I find myself mesmerized as I gaze at her sweet face as she snuggles into bed. Hair is a mess and her pjs probably don’t match.  Might even be on backwards, inside out or both.  She has a style all her own.  My middle child.  Did I plan her?  Nope.  Had I followed my plan, I would have missed out on the gift of being her mother.  Lucky for me, God had a different plan. 

After I had my first child, I WAS DONE.  To say my pregnancy was challenging is an understatement.  And pregnancy was easy in comparison to my delivery.  Without providing the terrifying details and risking traumatizing new moms to be, I will simply say there was nothing typical about it.  It wasn’t so much that I didn’t want more children, as much as I didn’t want to go through any of that again.  So, I had successfully convinced myself that one child was all I was going to have.

Right before Ellyana’s first birthday my hubby approached the subject of another baby.  I kindly humored him and told him we could discuss it when I had finished my masters degree.  That bought me some time.   The plan was that when it was time to talk about it again, I would come up with a new excuse as to why I wasn’t ready yet and we would continue this circular conversation until menopause.  I had a plan. 

A rock-solid plan.

Oh, but God has a sense of humor. One week, one week exactly, after my beautiful first child turned one, I realized I was late.  Since I am never late, I decided I needed to take a pregnancy test.  It read error.  Error?  They have an error message? So much for spending extra money on those digital tests.  Ok, to be fair it was kind of an old test, but still!  I took another one.  PREGNANT.  As scared as I was in that moment, I also found myself surprisingly…happy. 
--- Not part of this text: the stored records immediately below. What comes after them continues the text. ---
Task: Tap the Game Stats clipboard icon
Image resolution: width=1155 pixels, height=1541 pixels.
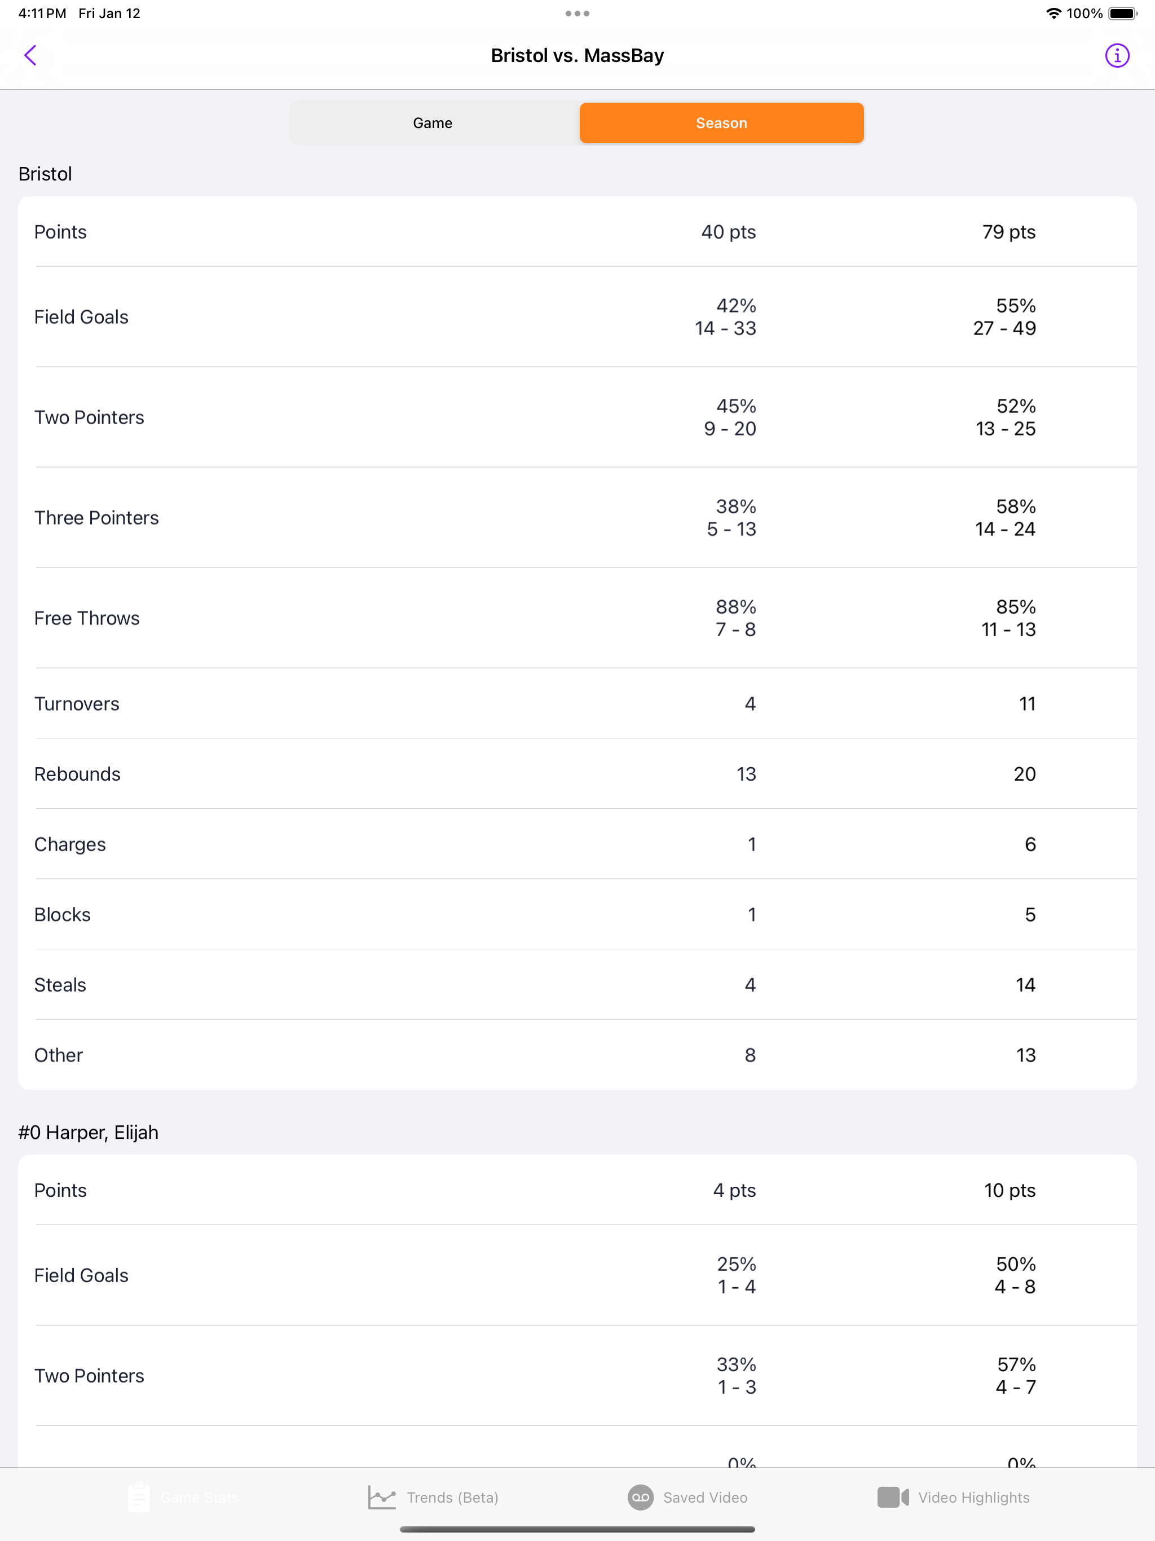Action: click(139, 1496)
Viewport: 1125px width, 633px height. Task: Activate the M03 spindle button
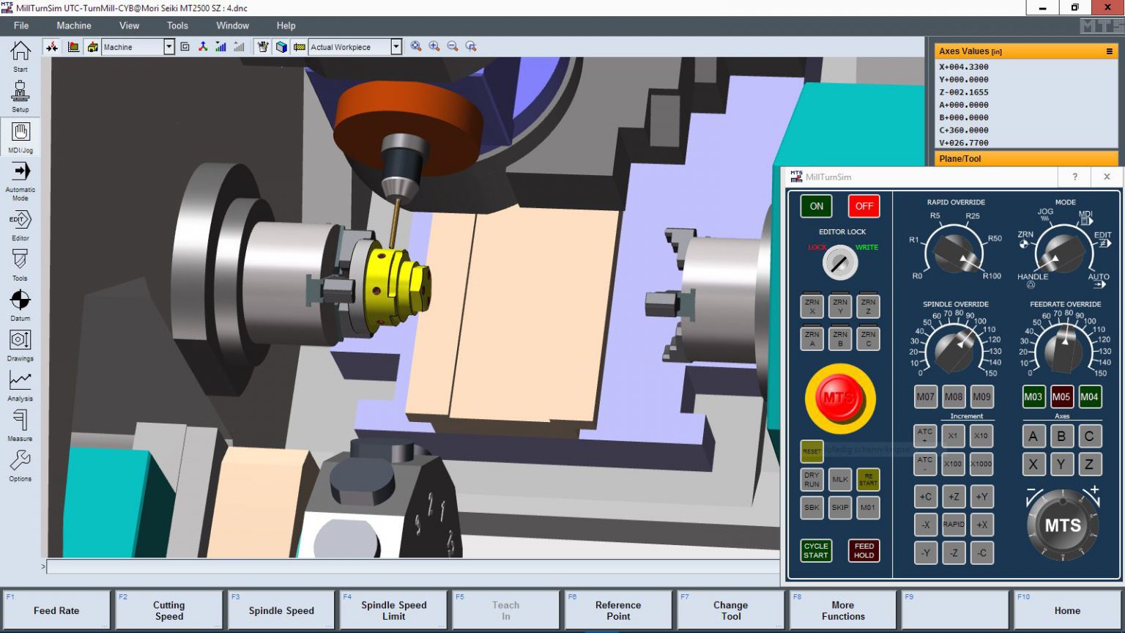point(1033,396)
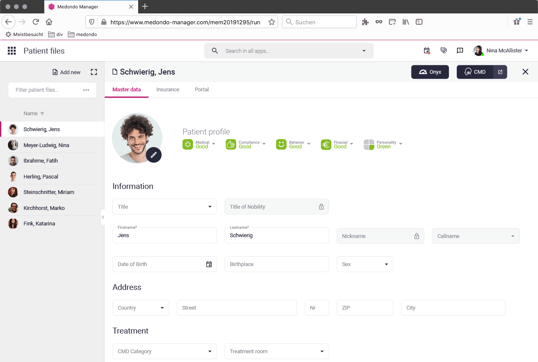Viewport: 538px width, 362px height.
Task: Open the apps grid menu
Action: point(12,51)
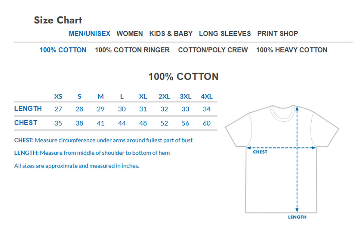Open the KIDS & BABY tab

click(x=171, y=33)
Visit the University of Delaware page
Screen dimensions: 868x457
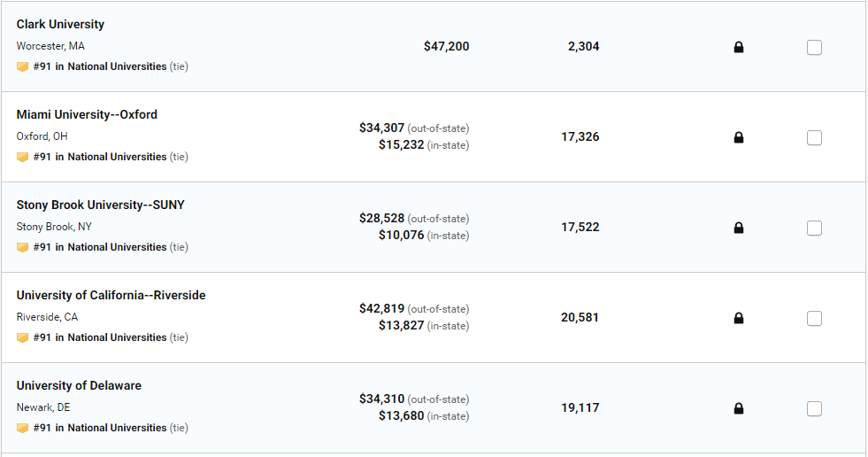click(x=79, y=385)
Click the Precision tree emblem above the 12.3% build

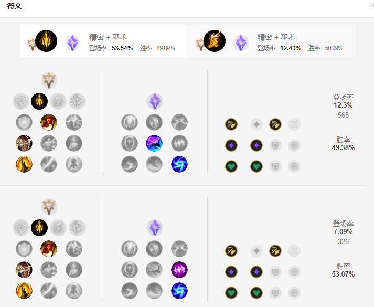click(49, 80)
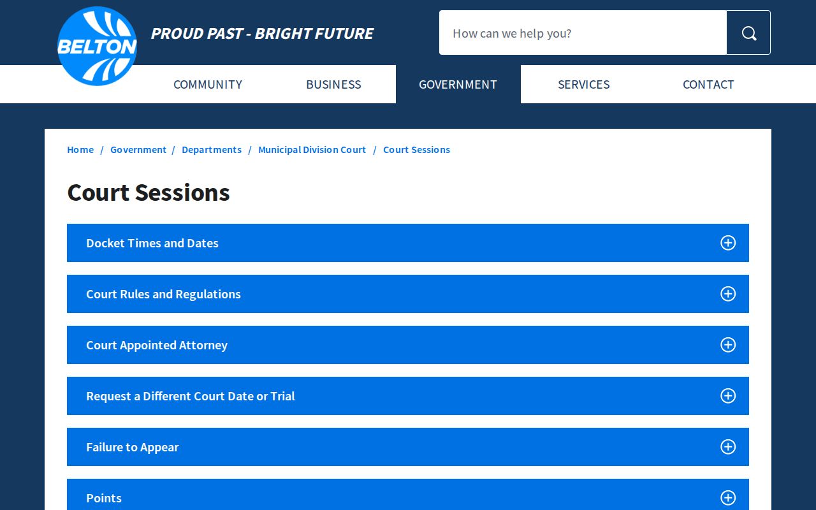Click plus icon on Request a Different Court Date
816x510 pixels.
tap(728, 396)
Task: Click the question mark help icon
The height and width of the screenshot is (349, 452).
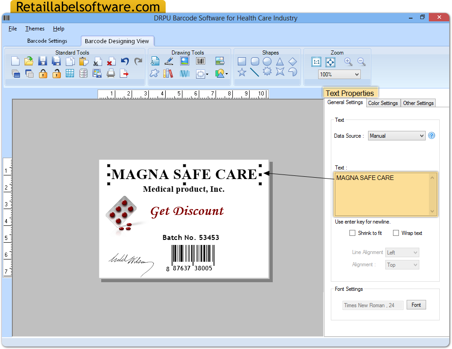Action: [432, 135]
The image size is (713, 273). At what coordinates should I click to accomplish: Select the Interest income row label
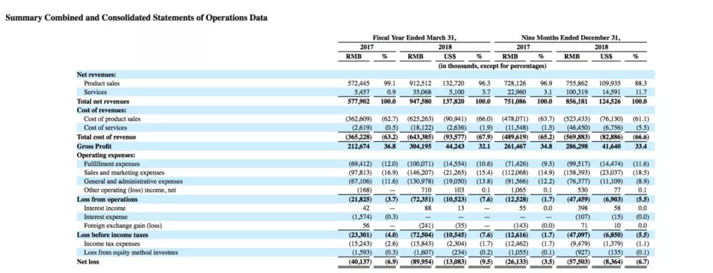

From early on, she has kept me on my toes. She never ceases to amaze me.  She is a thinker.  A planner.  She executes her plans perfectly.  She understands and uses sarcasm appropriately.  She is witty and wise beyond her years.

Emmy is the kid that is clean when I close the van door and has dirt on her face when I open it.  She always looks like she just had the best day ever when I pick her up from school.  Seriously, I have found sticks in her hair. You can guarantee rocks are in her pocket.  She wears dresses to play in the dirt. 


And on any given day you will find her involved in her art.  Focusing for long periods of time on her sidewalk chalk creations.  You can find her singing, dancing and putting on quite the performance at random.  Whether a Disney movie or worship music, she has an uncanny ability to remember lyrics.  How she memorizes prayers and scripture is fascinating to me.   


She always has someone laughing.  She knows exactly how to push her big sister’s buttons. But through all the silliness, she has the biggest heart.  She loves fiercely, even at a young age.  She is the first to give me words of wisdom when I need it.  With a big hug and a reminder “don’t be sad mommy, Jesus loves you.”  She seems to understand Jesus on a deeper level than I do. She offers the most heartfelt prayers.  She is such a kid now as she is creeping up on age 4 but, she still wants to snuggle with me. 

See, God had her planned from the very beginning.  And He picked me to be her mommy. I was blinded by fear and he showed me the miracle he had in store.  As I snuggle with her before bed, I thank him for the blessing of my Emmy. I could never fully put into words the gratitude I feel that God didn’t listen to my plans and give me what I thought I wanted.  The world needs her.  I need her.  Emeilia will remain the best surprise I ever got.